**Exercise**
Could you output only the lines from the one containing "Given: Go Back to previous page" through the last line of the data, both included?

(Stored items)
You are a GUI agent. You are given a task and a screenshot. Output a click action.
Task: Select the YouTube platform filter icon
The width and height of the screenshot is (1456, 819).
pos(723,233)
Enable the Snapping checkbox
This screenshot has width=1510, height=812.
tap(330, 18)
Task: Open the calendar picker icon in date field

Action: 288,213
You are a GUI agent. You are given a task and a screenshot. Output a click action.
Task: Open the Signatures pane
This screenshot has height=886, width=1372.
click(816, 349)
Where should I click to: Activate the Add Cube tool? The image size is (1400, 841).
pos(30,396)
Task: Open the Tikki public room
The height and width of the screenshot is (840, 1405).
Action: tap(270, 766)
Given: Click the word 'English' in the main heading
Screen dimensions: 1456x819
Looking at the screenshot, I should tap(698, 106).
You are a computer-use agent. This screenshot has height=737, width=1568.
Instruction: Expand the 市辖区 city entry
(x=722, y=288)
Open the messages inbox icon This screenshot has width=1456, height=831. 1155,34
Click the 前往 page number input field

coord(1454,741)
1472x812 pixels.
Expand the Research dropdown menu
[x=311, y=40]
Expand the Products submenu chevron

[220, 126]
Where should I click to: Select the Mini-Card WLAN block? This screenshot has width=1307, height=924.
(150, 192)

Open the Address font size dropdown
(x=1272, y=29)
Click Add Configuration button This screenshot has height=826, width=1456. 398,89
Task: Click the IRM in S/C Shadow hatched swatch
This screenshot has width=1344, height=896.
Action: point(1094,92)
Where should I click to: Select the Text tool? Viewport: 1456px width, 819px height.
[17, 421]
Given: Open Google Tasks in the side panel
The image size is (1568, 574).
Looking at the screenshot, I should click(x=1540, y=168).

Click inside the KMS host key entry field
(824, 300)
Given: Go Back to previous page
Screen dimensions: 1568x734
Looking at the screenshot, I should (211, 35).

**Response box**
Given: Go Back to previous page
Screen dimensions: 1568x734
Looking at the screenshot, I should (211, 35).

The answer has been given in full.